Но руки мои сжимаются в кулаки, когда я думаю о том, кто так со мною обошелся, кто помыкал мною, заставляя служить себе в подземелье, в своей пещере оракула, кто сделал из меня свое послушное орудие, кто изнасиловал мне тело и душу, кто вселял в меня свой зловещий дух, ввергая в беспамятство, внушая мне то, что зовется его откровениями, кто наполнял меня своим жарким дыханием, своим нездешним огнем, кто обрек меня произвести на свет этого слабоумного сына, который есть злая насмешка над человеком, над разумом и над человеком, и надо мною, родившей его. Кто избрал меня для того лишь, чтобы сделать своею жертвой, для того, чтобы я была одержима им, в исступлении захлебывалась для него пеною и родила безумца. Кто помыкал мною всю мою жизнь! И лишил меня настоящего счастья, лишил меня всякого человеческого счастья, всего, что приносит радость другим людям и дарит им мир и покой. Кто отнял у меня мою любовь, моего любимого, все, все – и ничего не дал мне взамен, ничего, кроме самого себя. Самого себя... Подумать только, что он по-прежнему живет во мне, наполняет меня собою, своим непокоем, что он никогда не дает мне мира, ибо в нем самом мира нет, что он никогда не оставляет меня! Никогда меня не оставляет!

Мои руки сжимаются в кулаки, когда я думаю о нем! Мои бессильные руки!

Ее била дрожь, казалось, все существо ее пришло в сильнейшее возмущение. Она помешала в огне и, заметив, что он погас, швырнула обгорелую палку, которой мешала, в дымящиеся головешки.

Постепенно она, однако, немного успокоилась, овладела собою. И голос снова стал прежний, понизился до своего естественного звучания, когда она чуть погодя продолжала:

– Не пойму, с какой стати я рассказываю это все. Да тебе, чужому человеку. Но в этом доме кто не чужой?

Ты спросил о чем-то – и, когда я начала вспоминать, вся моя жизнь, моя судьба вновь встали передо мною, ожили в памяти и захватили меня. Да и когда я последний раз говорила с человеком? Когда это было? Так давно, что я и сказать не могу.
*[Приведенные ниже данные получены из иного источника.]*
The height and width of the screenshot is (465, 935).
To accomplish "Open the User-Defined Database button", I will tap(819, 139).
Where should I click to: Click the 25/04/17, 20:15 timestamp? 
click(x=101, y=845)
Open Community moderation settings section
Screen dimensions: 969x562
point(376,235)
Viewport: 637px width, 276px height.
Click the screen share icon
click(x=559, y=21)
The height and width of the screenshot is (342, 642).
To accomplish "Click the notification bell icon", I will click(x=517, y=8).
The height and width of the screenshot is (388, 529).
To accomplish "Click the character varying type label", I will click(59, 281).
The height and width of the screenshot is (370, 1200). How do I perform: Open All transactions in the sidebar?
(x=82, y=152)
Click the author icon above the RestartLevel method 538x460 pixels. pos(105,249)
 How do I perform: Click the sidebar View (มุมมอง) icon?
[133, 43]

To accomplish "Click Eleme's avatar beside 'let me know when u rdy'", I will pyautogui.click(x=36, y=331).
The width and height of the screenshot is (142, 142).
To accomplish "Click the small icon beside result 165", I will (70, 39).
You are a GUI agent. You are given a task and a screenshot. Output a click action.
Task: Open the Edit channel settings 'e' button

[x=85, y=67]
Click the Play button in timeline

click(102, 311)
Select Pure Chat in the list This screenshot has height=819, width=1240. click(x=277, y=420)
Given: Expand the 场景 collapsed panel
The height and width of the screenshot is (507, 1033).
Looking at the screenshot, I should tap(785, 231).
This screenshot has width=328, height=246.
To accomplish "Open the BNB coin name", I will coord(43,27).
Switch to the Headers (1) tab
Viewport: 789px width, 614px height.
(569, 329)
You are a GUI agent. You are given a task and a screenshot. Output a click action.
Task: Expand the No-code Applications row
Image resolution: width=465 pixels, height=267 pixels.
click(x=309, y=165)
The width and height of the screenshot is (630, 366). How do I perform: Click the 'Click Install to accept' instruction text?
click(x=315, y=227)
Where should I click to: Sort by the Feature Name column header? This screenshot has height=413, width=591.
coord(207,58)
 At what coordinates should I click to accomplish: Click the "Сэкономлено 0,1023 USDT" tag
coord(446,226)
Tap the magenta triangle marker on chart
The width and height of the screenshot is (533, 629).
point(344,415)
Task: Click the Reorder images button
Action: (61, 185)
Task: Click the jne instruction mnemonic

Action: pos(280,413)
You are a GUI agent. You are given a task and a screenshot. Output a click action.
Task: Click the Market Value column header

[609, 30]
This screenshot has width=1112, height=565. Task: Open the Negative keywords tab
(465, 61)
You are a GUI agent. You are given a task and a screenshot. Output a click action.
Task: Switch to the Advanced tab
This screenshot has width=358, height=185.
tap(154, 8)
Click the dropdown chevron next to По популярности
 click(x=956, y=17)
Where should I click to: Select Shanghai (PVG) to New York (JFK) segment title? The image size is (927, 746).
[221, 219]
Я сидела здесь в одиночестве и все раздумывала о своей судьбе. Времени для этого было у меня довольно, слишком довольно. Но поговорить мне было не с кем.

Да, жизнь моя с тех пор, как я покинула человеческий мир, к которому я, к слову сказать, никогда по-настоящему не принадлежала, – жизнь моя была сплошное одиночество. Одна проводила я дни с этим ребенком, с этим сыном, с этим теперь уже седым человеком, о котором я так и не знаю, кто он, откуда он взялся. Одни жили мы с ним в горах, в этой ветхой лачуге, которую я приспособила нам под жилье уж не помню сколько лет назад. Единственными нашими спутниками были те козы, которые все время держатся с нами, дикие козы, которые всегда к нам прибивались, где бы мы ни жили, и которые помогают нам прокормиться. Это единственные живые существа, которых он знает, и единственные, которые его притягивают. Люди ему незнакомы вовсе, и они его нимало не привлекают. К козам же он всегда тянулся, и они к нему тоже, они следуют за ним по пятам, куда бы он ни шел, трутся о него, их друг от друга не оторвать.

Это тоже приходит мне на ум, когда я пытаюсь понять, кто он. И еще, что лицо его осталось нетронуто всем, что люди зовут жизнью, оно осталось лицом младенца, теперь уже седого младенца, но все с той же неизменной младенческой улыбкой. С бессмысленной улыбкой, которая всегда так мучила, терзала меня, из-за которой я думаю, что живу здесь вдвоем с безумцем. Но иногда я спрашиваю себя, а не бог ли это сидит у меня под боком со своею вечной улыбкой, сидит и смотрит вниз: на свой храм, на свои Дельфы, на весь человеческий мир – и лишь посмеивается над всем вместе.